Возбужденный, произнося непонятные слова, где-то мелькала гениальность, то неприличие, но, естественно, чаще последнее, он куда-то шел, откуда-то возвращался, чего-то хотел, чего-то опять не хотел, в «виде» совершенно «безвидном» одетый или раздетый. Одетый, насколько его одели, и раздетый, насколько это кому-нибудь нужно… Он вечно «несся»… Нельзя представить его сидящим, лежащим… Даже когда «пили чай», он, собственно, подходил к столу и выпивал, что бы ему ни налили, залпом, разом и куда-то опять убегал, что-то ему было «нужно»… За обеденным столом я его не видал и не могу себе представить. Я не видал его даже пяти минут, в течение которых он остался бы спокоен и недвижен.
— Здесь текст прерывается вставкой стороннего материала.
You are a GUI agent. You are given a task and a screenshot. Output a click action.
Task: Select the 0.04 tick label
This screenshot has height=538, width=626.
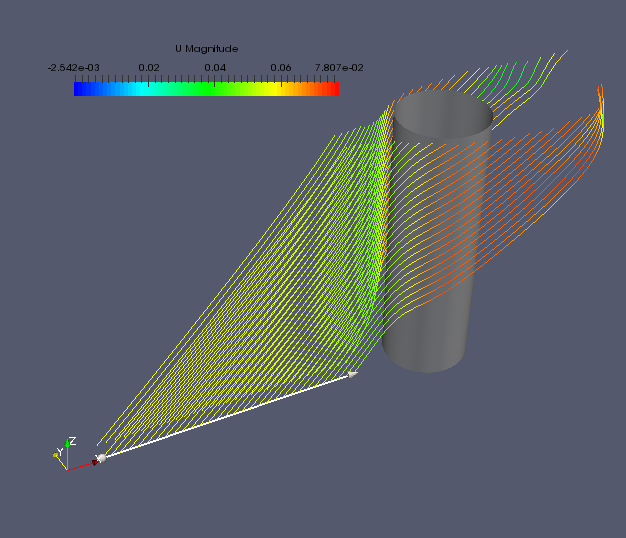(215, 67)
Разве кто-нибудь что-нибудь стал бы ему рассказывать, чему он изумился бы: тогда, вот изумляясь, он мог на пять минут «попридержаться». Ему потребно было вечное движение, он был в вечном движении. «Сон» и «Фофанов» просто не умеют совместиться в голове. Без сомнения он бредил во сне или видел галлюцинации; на час, на два, может быть, засыпал, как убитый. Но ровного и спокойного сна я у него не могу представить и, вероятно, этого не было.

Вместе с М. М. Федоровым, впоследствии редактором «Слова», а также редактором «Литературных приложений» к «Торгово-промышленной газете» финансового ведомства, где печатались Фофанов и я, я посетил его в Гатчине. Он жил на просторной, великолепной, уединенной улице, «уже близко к полю», — занимая не главный дом и в пристройке не главную часть. Сейчас не помню подробностей положения дома: только все было просторно на улице, на дворе, «пахло полем».

Очевидно, все это выбрала его умная и милая жена, так как сам он, очевидно, не мог бы ничего выбрать и в собственном смысле не мог даже «искать квартиру». Ему вообще ничего «не нужно было». В полутемной прихожей разделись и вошли в детскую спальню!! Она вся была уставлена кроватками, маленькими. Была велика и просторна, воздуха много. М. М. Ф-в сказал мне: «У него каждый год — ребенок, а нынешний — он совсем стеснен в средствах, потому что родились двойни». Детей было очень много, и все «с присмотром». Вышла его жена, с благородным, симпатичным лицом, которую я знал раньше, и о которой слышал, что это — институтка, влюбленная в девичестве в его поэзию, и которая отдалась именно поэзии и поэту, пренебрегши всем остальным и пренебрегши предостережениями. Известно, — русская девушка. Я думаю, другого такого милого создания, как «русские девушки», не существует: по великодушию, беззаветности, героизму. И все такие раскосые и косолапые, с большим бюстом и выбившеюся «из порядка» косой… Не красива, — а будет «жена верная». Конечно, не без исключений, изумительных и убийственных, но общий очерк, я думаю, верен. Фофанов только тем и спасен был, что около него встала такая девушка (все это говорили), спасен, по крайней мере, на многие годы, лет на десять, на пятнадцать. Дальше шла столовая или что-то вроде столовой, — по крайней мере, тут мы пили чай. «А вот дальше — комнатка мужа».